Top of Data

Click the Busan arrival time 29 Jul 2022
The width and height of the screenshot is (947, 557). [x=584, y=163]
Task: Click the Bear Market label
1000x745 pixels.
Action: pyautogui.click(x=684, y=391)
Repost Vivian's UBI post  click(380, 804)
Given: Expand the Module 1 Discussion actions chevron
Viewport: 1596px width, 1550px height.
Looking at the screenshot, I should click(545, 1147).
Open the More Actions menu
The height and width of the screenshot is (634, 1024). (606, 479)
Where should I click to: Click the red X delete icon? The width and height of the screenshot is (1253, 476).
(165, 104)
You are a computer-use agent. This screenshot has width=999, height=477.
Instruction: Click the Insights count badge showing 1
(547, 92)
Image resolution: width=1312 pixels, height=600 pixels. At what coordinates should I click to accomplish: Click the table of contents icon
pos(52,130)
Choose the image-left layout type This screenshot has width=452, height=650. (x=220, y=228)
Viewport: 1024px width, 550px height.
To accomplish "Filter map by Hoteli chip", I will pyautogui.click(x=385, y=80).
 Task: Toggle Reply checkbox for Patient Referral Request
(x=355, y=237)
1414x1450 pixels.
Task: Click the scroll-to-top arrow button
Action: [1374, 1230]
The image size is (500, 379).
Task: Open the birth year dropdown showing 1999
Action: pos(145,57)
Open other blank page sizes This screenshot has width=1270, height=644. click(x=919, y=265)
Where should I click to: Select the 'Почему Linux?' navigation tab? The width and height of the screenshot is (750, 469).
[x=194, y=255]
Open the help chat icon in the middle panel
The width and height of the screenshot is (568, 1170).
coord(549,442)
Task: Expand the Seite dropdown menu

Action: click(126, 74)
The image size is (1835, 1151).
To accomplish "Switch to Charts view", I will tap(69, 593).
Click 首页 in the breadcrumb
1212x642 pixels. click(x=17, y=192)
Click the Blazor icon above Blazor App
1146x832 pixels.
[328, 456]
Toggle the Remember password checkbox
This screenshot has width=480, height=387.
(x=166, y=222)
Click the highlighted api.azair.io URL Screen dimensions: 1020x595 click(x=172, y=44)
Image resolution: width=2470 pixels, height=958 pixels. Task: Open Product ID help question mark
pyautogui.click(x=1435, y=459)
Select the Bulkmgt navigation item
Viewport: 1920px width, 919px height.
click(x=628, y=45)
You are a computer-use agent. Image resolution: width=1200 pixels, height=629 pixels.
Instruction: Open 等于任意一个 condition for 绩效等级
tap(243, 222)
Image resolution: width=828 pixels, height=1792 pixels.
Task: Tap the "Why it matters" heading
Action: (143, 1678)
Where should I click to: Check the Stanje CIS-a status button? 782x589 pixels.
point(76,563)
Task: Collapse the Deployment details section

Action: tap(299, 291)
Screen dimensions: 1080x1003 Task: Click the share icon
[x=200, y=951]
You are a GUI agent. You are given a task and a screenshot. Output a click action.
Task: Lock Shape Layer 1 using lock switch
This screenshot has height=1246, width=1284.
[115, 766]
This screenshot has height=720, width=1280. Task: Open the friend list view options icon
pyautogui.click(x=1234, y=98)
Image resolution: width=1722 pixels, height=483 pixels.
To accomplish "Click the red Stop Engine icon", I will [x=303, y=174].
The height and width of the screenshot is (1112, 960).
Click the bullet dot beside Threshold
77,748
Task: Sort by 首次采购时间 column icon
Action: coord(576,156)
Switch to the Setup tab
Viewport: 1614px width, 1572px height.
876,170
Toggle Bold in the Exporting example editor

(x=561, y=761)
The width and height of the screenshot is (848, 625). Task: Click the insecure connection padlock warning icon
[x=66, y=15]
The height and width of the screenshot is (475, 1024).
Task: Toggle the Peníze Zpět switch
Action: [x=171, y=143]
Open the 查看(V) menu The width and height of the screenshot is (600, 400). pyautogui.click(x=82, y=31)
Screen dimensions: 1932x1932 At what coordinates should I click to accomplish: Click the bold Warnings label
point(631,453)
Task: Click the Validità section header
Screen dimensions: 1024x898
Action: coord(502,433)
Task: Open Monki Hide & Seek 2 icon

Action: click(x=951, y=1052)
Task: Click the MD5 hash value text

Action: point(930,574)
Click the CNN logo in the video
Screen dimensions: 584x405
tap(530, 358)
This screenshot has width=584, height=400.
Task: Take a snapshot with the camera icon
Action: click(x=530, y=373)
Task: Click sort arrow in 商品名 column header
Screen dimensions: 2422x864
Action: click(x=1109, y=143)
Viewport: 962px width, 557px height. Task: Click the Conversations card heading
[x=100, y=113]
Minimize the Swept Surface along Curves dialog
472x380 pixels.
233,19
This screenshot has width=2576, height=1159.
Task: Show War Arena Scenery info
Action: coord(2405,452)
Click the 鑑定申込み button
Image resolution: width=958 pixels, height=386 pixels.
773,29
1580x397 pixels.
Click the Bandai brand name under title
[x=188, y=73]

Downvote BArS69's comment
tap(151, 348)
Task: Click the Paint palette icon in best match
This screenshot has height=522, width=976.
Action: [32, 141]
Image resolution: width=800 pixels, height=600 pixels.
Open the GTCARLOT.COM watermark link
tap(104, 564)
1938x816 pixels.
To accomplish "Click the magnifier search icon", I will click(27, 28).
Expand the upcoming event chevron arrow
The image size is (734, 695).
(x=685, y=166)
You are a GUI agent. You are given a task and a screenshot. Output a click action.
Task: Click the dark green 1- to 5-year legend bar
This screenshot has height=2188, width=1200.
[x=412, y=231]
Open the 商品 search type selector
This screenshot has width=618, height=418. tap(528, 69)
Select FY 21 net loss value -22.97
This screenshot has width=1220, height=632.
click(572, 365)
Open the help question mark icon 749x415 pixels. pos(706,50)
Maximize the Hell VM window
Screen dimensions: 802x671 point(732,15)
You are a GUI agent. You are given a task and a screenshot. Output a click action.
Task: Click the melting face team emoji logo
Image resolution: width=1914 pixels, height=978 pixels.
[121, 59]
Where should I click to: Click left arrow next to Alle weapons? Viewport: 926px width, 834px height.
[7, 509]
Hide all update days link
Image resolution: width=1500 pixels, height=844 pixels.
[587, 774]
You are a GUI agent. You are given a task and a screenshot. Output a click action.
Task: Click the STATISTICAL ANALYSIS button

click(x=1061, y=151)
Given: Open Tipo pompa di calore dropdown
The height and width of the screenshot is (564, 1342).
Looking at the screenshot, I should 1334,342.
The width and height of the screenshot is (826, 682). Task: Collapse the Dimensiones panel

Bottom of Data

■ Exercise instructions
Go through the records and count the lines that include the string "logo"; state that number alone.

■ Answer
2